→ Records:

--- BEGIN ---

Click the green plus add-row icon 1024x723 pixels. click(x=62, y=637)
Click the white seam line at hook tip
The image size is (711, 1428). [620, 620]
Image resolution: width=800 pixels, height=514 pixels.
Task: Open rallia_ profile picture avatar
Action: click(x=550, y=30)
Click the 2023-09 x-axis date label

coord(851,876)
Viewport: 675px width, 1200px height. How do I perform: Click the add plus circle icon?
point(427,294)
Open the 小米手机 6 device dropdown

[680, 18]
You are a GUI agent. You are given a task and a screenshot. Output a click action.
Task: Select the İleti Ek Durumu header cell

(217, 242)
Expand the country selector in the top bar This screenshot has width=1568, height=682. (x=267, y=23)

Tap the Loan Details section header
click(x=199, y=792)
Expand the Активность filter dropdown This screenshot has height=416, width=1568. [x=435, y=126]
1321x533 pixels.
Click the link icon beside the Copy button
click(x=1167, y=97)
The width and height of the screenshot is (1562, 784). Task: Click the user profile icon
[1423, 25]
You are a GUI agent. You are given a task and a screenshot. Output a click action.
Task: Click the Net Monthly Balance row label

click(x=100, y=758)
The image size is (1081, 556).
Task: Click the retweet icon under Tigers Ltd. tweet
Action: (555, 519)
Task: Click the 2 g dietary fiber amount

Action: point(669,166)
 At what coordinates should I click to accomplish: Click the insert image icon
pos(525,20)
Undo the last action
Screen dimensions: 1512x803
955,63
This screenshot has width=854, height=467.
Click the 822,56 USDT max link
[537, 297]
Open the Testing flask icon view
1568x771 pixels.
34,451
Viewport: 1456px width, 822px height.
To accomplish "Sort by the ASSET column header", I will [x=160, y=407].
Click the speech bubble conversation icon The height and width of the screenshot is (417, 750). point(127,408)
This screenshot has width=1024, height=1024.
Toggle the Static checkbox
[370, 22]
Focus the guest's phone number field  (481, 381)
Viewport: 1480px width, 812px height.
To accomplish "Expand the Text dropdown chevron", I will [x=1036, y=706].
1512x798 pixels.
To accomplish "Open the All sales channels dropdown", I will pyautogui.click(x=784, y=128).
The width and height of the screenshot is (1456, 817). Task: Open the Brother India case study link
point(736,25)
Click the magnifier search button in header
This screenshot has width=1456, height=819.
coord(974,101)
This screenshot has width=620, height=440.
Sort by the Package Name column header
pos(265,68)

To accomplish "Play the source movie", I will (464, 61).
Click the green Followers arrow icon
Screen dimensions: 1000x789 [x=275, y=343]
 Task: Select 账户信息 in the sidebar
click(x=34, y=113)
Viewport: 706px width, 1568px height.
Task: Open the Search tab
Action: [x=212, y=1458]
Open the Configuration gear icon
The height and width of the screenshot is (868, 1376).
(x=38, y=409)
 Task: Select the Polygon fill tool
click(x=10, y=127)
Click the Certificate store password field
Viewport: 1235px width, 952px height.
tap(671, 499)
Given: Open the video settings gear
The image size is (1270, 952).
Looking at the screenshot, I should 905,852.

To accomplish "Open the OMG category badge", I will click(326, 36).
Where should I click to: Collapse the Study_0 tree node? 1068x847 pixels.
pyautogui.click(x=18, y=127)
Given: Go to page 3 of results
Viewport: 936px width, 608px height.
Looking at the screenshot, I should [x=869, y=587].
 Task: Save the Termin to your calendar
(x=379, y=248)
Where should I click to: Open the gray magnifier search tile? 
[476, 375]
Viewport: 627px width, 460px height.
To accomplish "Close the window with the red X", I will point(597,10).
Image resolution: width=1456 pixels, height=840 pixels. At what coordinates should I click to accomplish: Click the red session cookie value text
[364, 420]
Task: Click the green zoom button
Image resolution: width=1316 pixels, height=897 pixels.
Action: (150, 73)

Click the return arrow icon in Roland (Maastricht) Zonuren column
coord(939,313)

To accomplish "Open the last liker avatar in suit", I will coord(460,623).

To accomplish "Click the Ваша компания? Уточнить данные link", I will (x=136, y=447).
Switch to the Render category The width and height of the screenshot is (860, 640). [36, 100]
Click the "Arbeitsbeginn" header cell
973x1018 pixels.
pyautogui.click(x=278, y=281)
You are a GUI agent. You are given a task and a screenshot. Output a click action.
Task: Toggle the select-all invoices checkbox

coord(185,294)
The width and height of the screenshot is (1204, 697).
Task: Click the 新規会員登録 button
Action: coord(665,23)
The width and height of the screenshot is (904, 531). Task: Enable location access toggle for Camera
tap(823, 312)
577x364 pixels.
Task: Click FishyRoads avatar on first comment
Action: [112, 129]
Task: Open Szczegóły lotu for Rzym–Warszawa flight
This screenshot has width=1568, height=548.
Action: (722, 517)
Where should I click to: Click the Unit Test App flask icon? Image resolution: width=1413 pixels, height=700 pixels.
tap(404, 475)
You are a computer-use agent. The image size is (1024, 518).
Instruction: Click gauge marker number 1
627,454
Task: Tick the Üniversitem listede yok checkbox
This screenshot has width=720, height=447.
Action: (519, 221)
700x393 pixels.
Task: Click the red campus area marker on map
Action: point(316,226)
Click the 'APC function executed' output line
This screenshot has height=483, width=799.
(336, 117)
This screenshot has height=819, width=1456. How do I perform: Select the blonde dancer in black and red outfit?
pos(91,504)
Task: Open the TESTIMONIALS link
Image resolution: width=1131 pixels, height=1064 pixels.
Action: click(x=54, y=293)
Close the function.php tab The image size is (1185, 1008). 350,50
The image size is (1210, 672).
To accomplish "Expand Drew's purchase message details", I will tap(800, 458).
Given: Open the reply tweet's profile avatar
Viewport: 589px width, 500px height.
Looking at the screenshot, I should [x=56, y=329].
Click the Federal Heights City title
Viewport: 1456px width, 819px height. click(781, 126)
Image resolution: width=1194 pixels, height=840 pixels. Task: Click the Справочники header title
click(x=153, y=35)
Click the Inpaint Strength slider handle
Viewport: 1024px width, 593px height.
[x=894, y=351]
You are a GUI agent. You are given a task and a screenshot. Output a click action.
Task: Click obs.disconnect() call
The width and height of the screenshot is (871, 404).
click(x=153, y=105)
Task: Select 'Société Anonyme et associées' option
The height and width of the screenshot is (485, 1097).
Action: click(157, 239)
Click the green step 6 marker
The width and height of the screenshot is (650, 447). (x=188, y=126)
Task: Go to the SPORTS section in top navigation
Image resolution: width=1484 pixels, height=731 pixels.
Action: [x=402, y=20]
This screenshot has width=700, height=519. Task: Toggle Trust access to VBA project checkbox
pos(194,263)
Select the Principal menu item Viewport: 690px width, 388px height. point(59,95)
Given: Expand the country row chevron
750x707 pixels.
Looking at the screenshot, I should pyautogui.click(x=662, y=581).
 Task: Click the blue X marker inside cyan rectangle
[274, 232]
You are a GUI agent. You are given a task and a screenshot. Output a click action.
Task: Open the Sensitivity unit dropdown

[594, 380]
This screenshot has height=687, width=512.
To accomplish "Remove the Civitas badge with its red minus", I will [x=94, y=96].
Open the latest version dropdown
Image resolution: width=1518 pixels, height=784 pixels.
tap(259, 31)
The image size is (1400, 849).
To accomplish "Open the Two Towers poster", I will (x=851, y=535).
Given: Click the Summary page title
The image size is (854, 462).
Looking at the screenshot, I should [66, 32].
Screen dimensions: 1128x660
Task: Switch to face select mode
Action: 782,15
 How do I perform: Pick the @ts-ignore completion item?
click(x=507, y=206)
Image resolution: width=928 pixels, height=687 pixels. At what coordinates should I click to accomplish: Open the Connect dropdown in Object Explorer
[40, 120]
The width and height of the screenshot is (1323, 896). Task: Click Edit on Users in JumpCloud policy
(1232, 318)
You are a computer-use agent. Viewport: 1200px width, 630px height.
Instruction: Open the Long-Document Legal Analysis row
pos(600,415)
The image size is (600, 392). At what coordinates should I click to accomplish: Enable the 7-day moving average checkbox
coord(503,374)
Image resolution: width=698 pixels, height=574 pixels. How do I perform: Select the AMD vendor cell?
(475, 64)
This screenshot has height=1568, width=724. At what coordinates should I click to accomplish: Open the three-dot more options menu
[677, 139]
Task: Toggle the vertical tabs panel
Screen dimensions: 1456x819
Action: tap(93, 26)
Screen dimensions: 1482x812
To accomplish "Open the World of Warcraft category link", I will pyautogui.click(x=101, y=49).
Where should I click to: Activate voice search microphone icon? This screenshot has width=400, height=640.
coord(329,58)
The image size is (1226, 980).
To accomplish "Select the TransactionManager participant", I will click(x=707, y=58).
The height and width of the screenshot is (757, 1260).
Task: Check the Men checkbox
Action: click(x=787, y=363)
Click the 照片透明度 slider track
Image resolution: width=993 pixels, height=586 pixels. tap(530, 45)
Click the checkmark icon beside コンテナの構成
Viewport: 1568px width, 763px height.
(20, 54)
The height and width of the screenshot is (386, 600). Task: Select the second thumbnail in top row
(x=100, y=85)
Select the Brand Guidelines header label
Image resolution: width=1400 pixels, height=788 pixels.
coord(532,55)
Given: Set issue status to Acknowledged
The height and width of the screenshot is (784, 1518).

--- END ---

→ Task to carry out:
Please copy the data from its first line through the line containing "Expand the country selector", and replace "icon" with "button" while leaving everything else unchanged.

→ Answer to this task:
Click the green plus add-row button 1024x723 pixels. click(x=62, y=637)
Click the white seam line at hook tip
The image size is (711, 1428). [620, 620]
Image resolution: width=800 pixels, height=514 pixels.
Task: Open rallia_ profile picture avatar
Action: click(x=550, y=30)
Click the 2023-09 x-axis date label

coord(851,876)
Viewport: 675px width, 1200px height. How do I perform: Click the add plus circle button?
point(427,294)
Open the 小米手机 6 device dropdown

[680, 18]
You are a GUI agent. You are given a task and a screenshot. Output a click action.
Task: Select the İleti Ek Durumu header cell

(217, 242)
Expand the country selector in the top bar This screenshot has width=1568, height=682. (x=267, y=23)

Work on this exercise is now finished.